Exercises ::
1. In the passage on Belgian state reform, list the regions that Francophone Belgium wanted the state reform to be based on.
2. Please return the part of the passage on Belgian state reform between "The first constitutional" and "role as well.", inclusive, copied word for word.

The first constitutional reform in 1970 resulted in the abolition of the unitary state and the protection of the Walloon minority by a right of veto. Cultural autonomy, a Flemish demand, and economic autonomy to address the Walloon demand, were introduced. This led to ‘communities’ and ‘regions’. Flanders emphasized the Francophone and Flemish communities, ascribing a distinct statute to Brussels and the small German community – known as the ‘2+2 principle’. Francophone Belgium, by contrast, wanted a reform of the state based on three regions: a Flemish, a Walloon and a Brussels region. The five following state reforms resulted in an institutional labyrinth as each crisis was resolved pragmatically without any blueprints. The financial transfers from Flanders towards Wallonia played a role as well.

Dataset excerpts ::
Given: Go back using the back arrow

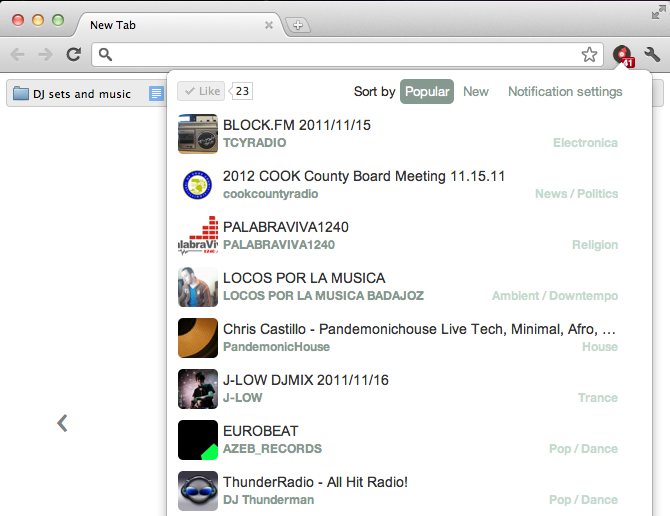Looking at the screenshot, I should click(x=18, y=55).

--

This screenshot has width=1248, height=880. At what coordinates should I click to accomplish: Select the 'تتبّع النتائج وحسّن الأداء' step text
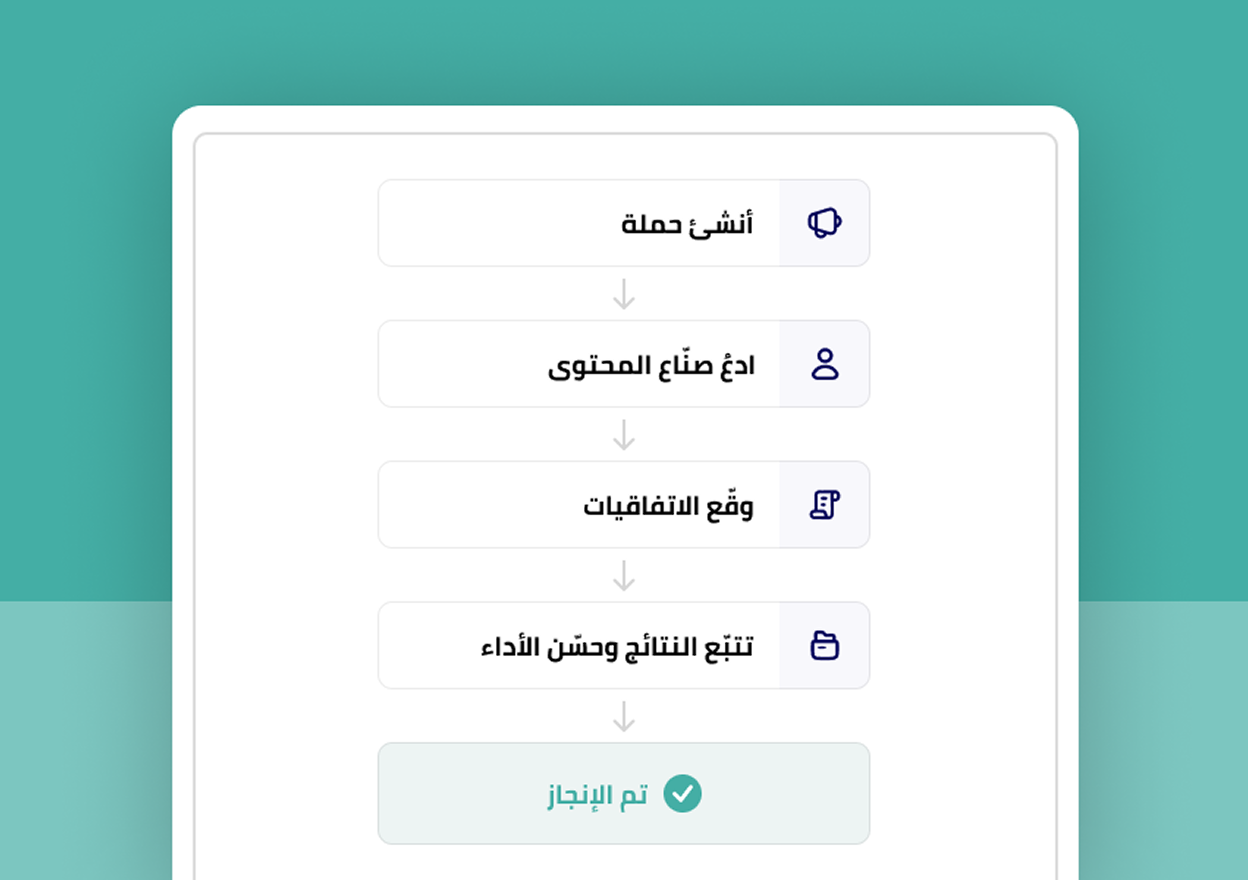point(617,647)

Responses in order ::
1.
- Flemish region
- Walloon region
- Brussels region

2.
The first constitutional reform in 1970 resulted in the abolition of the unitary state and the protection of the Walloon minority by a right of veto. Cultural autonomy, a Flemish demand, and economic autonomy to address the Walloon demand, were introduced. This led to ‘communities’ and ‘regions’. Flanders emphasized the Francophone and Flemish communities, ascribing a distinct statute to Brussels and the small German community – known as the ‘2+2 principle’. Francophone Belgium, by contrast, wanted a reform of the state based on three regions: a Flemish, a Walloon and a Brussels region. The five following state reforms resulted in an institutional labyrinth as each crisis was resolved pragmatically without any blueprints. The financial transfers from Flanders towards Wallonia played a role as well.